請求が終わっても、作業はあと少しあります。ウォレットやブロックチェーンエクスプローラーの承認確認機能を開き、不要な権限が残っていないか見ます。サイトから「Disconnect」しただけでは承認解除になりません。

身に覚えのない承認や、今後使わないサービスへの無制限承認は解除候補です。解除もオンチェーン取引なのでガス代がかかります。すべてを機械的に消すのではなく、コントラクトと利用状況を見ながら整理します。

長期保管する資産なら、操作用ウォレットから保管用へ移す選択肢もあります。反対に、突然届いた正体不明のトークンは触らない方が安全です。売却を試した先で悪意ある承認を求められることがあります。

最後に、請求日時、公式URL、受取アドレス、トランザクションハッシュ、数量、受領時のおおよその円換算額、ガス代を残します。あとから「どこでもらったトークンだったか」を思い出すのは意外と難しいものです。安全確認にも税務整理にも使えるよう、受け取った日に記録しておくのが楽です。

もし怪しい操作をしてしまったら

署名前なら、拒否してページを閉じれば済みます。疑わしい承認を送ってしまった場合は、正規の承認管理画面から権限を確認し、不要なものを解除します。

シードフレーズや秘密鍵を入力した可能性があるなら、そのウォレットを今後も安全に使えるとは考えない方がよいでしょう。新しい安全なウォレットを用意し、残っている資産を移す対応を検討します。URL、相手アドレス、トランザクションハッシュ、画面のスクリーンショットも保存してください。

被害後に「資産を取り戻せる」と近づく第三者にも警戒が必要です。追加送金やシードフレーズを求められても応じません。ブロックチェーン取引は原則として取り消せないため、回収を断言する相手ほど慎重に見ます。

まとめ

エアドロップ請求で見るべきものは、華やかな配布額よりも、URLと署名と承認です。
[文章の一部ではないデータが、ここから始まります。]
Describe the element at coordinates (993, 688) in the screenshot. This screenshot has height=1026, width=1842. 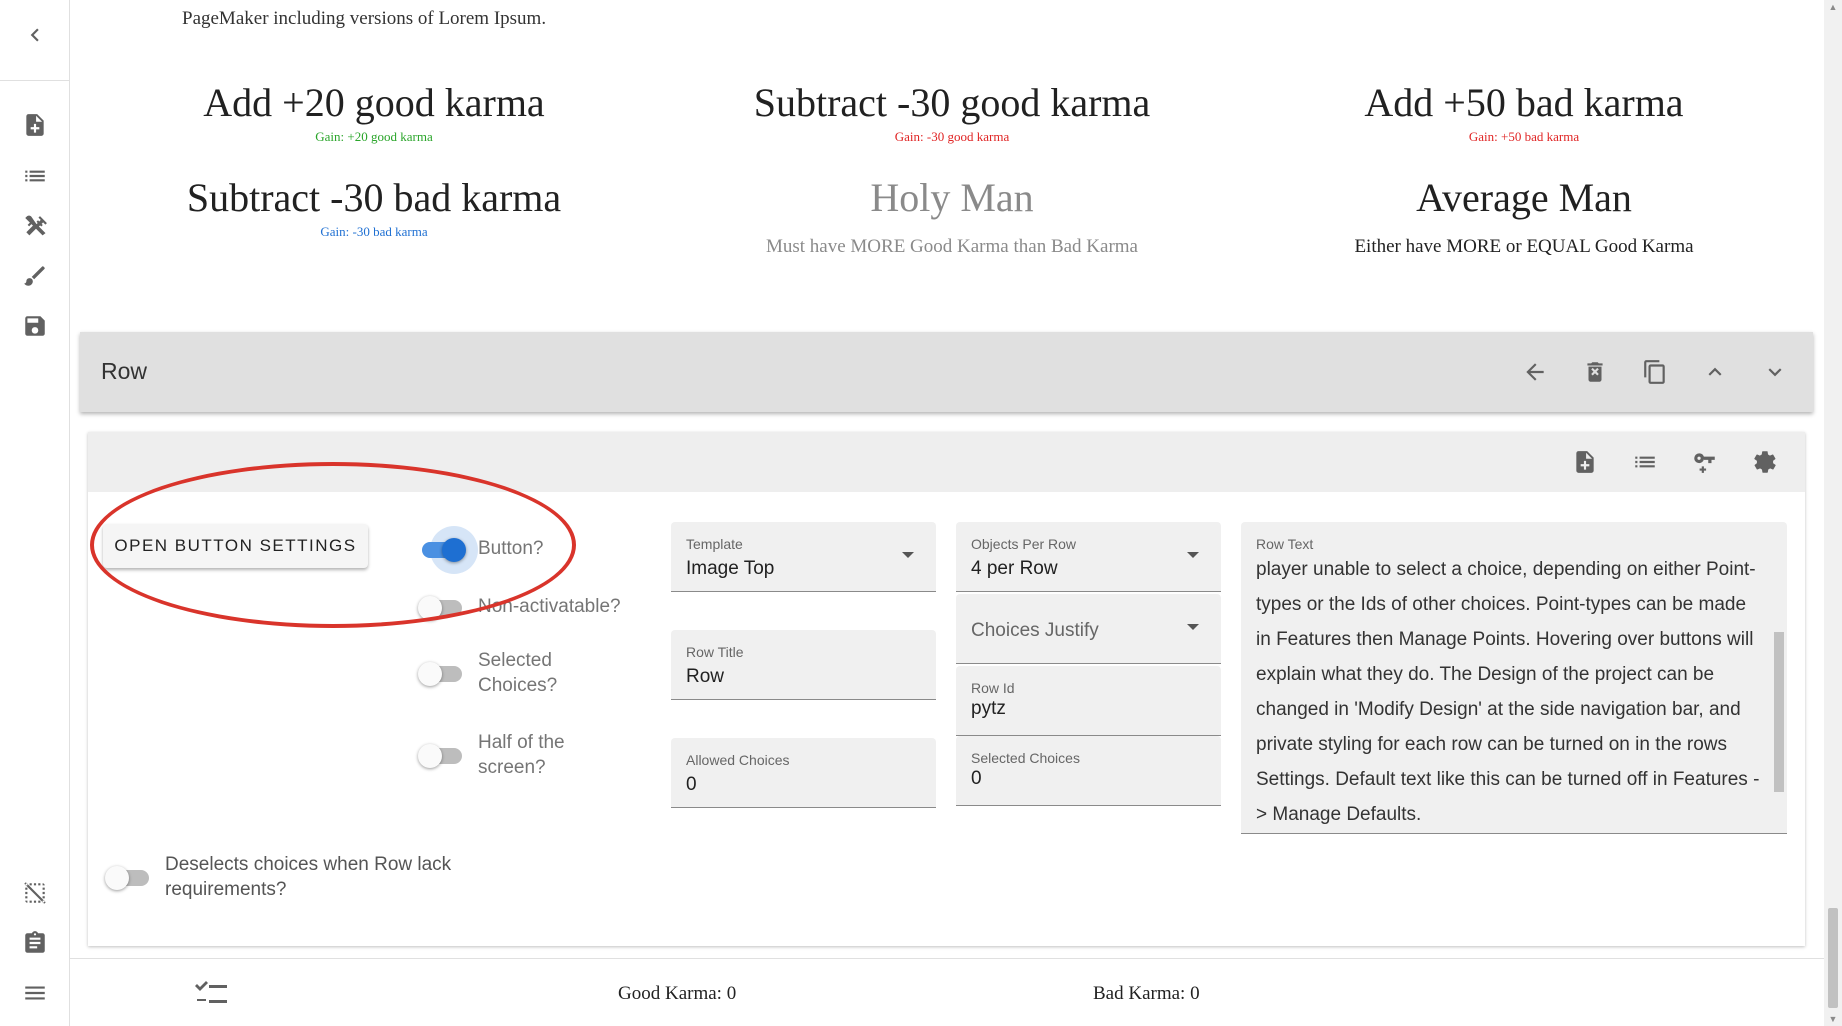
I see `row-id-label: Row Id` at that location.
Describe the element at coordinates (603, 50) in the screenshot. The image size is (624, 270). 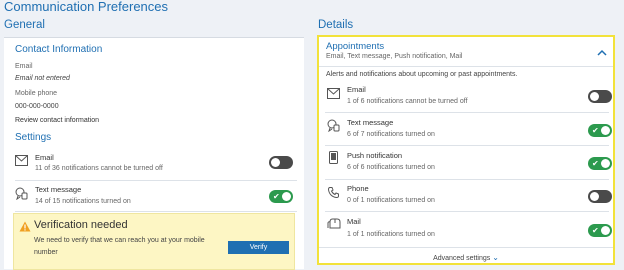
I see `chevron-up-icon` at that location.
公式サイトからページをたどり、分からない署名は止める。受け取ったら承認を片づけ、記録を残す。この流れを毎回同じ順番で行えば、焦っているときにも判断がぶれにくくなります。

よくある質問

Q1. ウォレットを接続しただけで資産は盗まれますか?

接続だけで直ちに資産が動くとは限りません。問題になりやすいのは、その後に出る署名、トークン承認、トランザクションです。疑わしいサイトへ接続した場合は切断し、オンチェーン承認も残っていないか確認します。

Q2. 承認は全部解除した方がいいですか?

不要なものは解除するのが基本です。ただし、解除にはガス代がかかり、継続利用するサービスでは再承認も必要になります。身に覚えのない承認、使い終えたサービス、無制限承認から優先して見直すと整理しやすいでしょう。

Q3. 請求時にガス代がかかるのは詐欺ですか?

正規のエアドロップでも、オンチェーンで請求する場合はガス代がかかります。ガス代の有無だけでは判断できません。公式のネットワークとコントラクトに一致しているか、手数料とは別の送金を求められていないかを確認します。